Sem muita dificuldade, todo bauruense é capaz de citar pelo menos dois ou três grandes gargalos da malha viária da cidade. São pontos como a Praça Primaz Chujiro Otake (Praça do Relógio), que faz a ligação entre a região central e a zona oeste da cidade; o final da avenida Nuno de Assis, no acesso à região do Núcleo Mary Dota; a rotatória no fim da avenida Getúlio Vargas, na altura da avenida Affonso José Aiello; e a avenida Comendador José da Silva Martha, nas imediações da linha férrea e da avenida José Vicente Aiello.

Nestes locais, insegurança e lentidão no trânsito são condições permanentes, conforme atesta quem trabalha ou mora perto. É o caso de Luciana Brodt, 43 anos, proprietária de um estabelecimento de revenda de automóveis seminovos localizado na avenida Castelo Branco, quase em frente à Praça do Relógio.

"Além do aumento da circulação de veículos nos últimos anos, a gente vê muita imprudência dos motoristas. Toda semana, acontece pelo menos um acidente aqui. A maioria é leve, mas já vi ocorrência feia, de quebrar perna de motociclista", comenta. Diante da inviabilidade financeira para ampliar a rotatória e aumentar a capacidade de vazão do fluxo de veículos, a implantação de semáforos seria uma alternativa eficaz para resolver o problema, segundo análise do engenheiro Archimedes Raia Jr.

Já Leonilson da Silva Soares, 32 anos, dono de uma quitanda localizada há três anos na avenida Comendador da Silva Martha, na altura da linha férrea, é testemunha diária do emaranhado de veículos que se forma naquela região, onde houve aumento expressivo de empreendimentos residenciais e, por consequência, de tráfego. "Quando passa um trem um pouco maior, o trânsito chega a ficar parado por 10, 15 minutos. Mas, como a avenida é muito movimentada, tem vezes em que o trânsito chega a parar em horário de pico até mesmo sem trem", revela, dizendo que o ponto para venda de frutas e verduras foi escolhido justamente em razão do trânsito intenso no local. "Para o comércio, o local é muito bom".

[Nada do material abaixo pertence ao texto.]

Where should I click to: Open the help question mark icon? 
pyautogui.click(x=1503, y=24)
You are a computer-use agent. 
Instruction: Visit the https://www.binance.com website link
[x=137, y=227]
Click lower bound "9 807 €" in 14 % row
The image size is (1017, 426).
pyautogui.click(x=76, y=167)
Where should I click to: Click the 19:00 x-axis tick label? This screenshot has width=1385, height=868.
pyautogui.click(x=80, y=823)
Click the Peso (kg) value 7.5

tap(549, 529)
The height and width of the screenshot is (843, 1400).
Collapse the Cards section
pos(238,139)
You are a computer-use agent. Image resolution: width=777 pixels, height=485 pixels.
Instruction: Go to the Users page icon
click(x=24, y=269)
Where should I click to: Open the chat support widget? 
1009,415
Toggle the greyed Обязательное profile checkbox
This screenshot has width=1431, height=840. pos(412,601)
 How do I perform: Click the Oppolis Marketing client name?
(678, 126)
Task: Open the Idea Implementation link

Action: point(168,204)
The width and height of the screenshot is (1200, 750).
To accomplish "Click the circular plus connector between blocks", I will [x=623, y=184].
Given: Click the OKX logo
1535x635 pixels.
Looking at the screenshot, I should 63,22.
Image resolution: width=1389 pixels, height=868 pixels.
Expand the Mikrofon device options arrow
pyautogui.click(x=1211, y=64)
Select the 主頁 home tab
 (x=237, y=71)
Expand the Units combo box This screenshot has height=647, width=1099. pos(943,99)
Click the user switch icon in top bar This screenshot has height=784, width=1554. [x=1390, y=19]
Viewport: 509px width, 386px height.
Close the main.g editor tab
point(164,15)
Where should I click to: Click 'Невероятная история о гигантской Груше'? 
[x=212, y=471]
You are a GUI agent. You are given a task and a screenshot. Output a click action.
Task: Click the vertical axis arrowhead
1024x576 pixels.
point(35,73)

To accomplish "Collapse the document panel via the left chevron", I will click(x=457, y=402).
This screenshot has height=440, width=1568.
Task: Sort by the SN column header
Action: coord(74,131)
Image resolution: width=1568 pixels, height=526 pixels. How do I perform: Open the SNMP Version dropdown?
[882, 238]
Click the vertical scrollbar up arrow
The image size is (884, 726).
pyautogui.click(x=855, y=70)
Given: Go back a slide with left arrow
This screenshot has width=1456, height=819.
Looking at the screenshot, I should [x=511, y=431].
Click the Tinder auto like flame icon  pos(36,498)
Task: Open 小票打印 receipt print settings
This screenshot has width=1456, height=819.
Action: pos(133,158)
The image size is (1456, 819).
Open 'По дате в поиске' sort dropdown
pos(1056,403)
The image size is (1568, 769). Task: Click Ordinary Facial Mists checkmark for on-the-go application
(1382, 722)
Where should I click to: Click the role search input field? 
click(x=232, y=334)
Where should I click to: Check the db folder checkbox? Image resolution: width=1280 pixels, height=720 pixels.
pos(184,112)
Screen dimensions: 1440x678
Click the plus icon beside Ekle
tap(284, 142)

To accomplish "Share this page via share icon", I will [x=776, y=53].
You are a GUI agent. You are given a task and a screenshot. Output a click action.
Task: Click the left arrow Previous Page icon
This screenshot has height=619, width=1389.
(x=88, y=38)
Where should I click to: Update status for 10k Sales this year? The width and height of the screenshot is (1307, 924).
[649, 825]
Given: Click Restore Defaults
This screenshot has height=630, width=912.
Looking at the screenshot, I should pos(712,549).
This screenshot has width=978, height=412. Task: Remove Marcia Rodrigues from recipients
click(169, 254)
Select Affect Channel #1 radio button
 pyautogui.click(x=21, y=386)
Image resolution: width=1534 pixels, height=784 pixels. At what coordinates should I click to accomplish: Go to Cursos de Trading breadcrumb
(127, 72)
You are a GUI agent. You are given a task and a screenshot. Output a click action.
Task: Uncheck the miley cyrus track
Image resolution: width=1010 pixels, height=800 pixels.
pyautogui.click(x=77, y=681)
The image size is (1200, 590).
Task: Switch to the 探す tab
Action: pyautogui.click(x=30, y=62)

A região central de Bauru é outro ponto complicado para os motoristas, que enfrentam congestionamentos todos os dias em horários de pico. Para a aposentada Terezinha de Lourdes Pereira, 70 anos, moradora do Núcleo Isaura Pitta Garms (Bauru 1), transitar em meio às ruas do Centro só compensa no momento de ir às compras, devido aos preços oferecidos pelos estabelecimentos. "É preciso vir preparada para não ficar irritada, porque também é difícil encontrar estacionamento. Mas as mercadorias são mais baratas, então, o esforço compensa", completa.